How do a couple of universally expressed proteins in stem cells and developing embryos influence an individual cell’s ultimate fate — whether it ultimately becomes, for example, a retinal cell, a heart muscle cell, or a stomach lining cell?
That’s the question that Rajesh C. Rao, M.D., and his colleagues at the University of Michigan set out to answer.
Their findings, published in Cell Reports, could lead to new tools for researchers studying different types of specialized cells — for which U-M was awarded provisional patents.
The research may also help illuminate an emerging class of anti-cancer drugs, WDR5 inhibitors — as the two proteins at the heart of the study, WDR5 and p53, have long been studied in relation to cancer, and the study sheds light on how WDR5 regulates p53, both directly and indirectly.

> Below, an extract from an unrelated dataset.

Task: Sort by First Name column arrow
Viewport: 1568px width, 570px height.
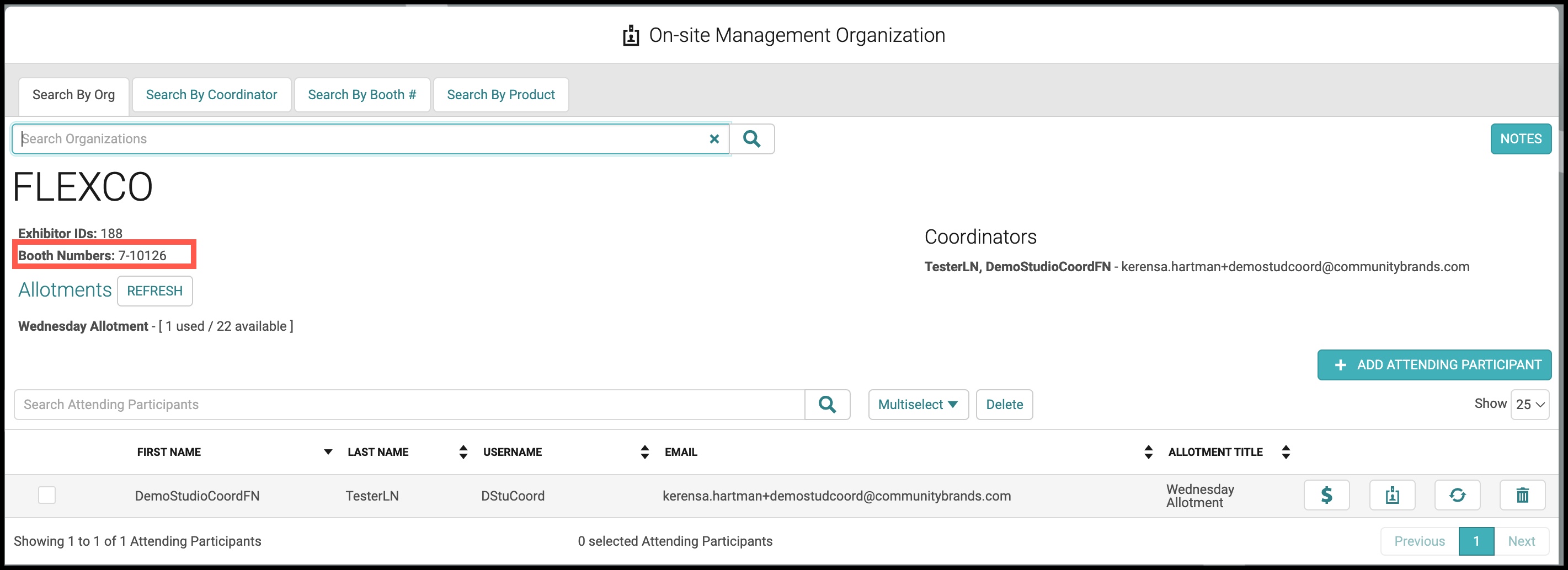Action: tap(328, 452)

“Most scientists have worked to understand stem cell differentiation by looking at transcription factors and how they jump into the action at a very specific time and place,” says Rao, an assistant professor of ophthalmology and pathology at Michigan Medicine, and the study’s senior author.
“Our main interest is in epigenetics and how changes in chromatin — the packaging of DNA with proteins known as histones — affect the fate of stem cells,” adds Rao, who is also the Leonard G. Miller Professor of Ophthalmology & Visual Sciences. “How does a ubiquitous transcription factor-like p53 integrate time-sensitive inputs from WDR5, which is involved in chromatin modifications, to guide differentiation?”
And while the detailed answer to that question is primarily of interest to other scientists, what the team observed in the lab is striking.
Using mouse embryonic stem cells — which the researchers work with because of their rapid propensity to differentiate into specific tissues within structures called “organoids” — the researchers found that by inducing a short delay in when WDR5 was expressed in precursor cells that emerge from embryonic stem cells, they could radically change their fate.
Normally these cells would develop into proto-nervous system tissue — called the neuroectoderm — which eventually gives rise to brain, spinal cord and retinal cells. (Rao studies the epigenetic regulation of retinal development and disease.) But the scientists’ timing change of expression of the WDR5 gene steered them toward the mesoderm, which gives rise to blood cells, heart muscle cells and skeletal muscle cells.
“When we looked through the microscope, we could see the cells beating. It was a total surprise,” says Rao, who is also a member of the U-M Rogel Cancer Center and director of retina service at the VA Ann Arbor Healthcare System. “We cut them open and stained for proteins that are expressed in heart muscle cells, and found that 30-40% of the cells within the organoid had them. And that was enough for them to beat.”
Typically, researchers have to use more complex and expensive methods to generate heart-like cells from embryonic stem cells — which led the team to seek patents on generating these “organoids,” Rao explains.
More broadly, while p53 has been extensively studied in the context of cancer, the research fills in new details about the transcription factor’s role in the fate of non-cancerous embryonic cells, he adds.
“The method we used is not the way these different cell types are actually created in nature since WDR5 is not ‘naturally’ turned off temporarily in the embryo,” Rao says. “But we were trying to find out the effects of this important epigenetic player, WDR5, on differentiation that couldn’t be studied before — because if you turn it off entirely, the cells just die. So we had to devise a method to turn it off temporarily.”
Meanwhile, approaches to inhibiting WDR5 to treat cancer is the focus of $1 billion in pharmaceutical industry investment, Rao and his colleagues note, and the research could inform the investigations of off-target effects of these new potential anti-cancer drugs.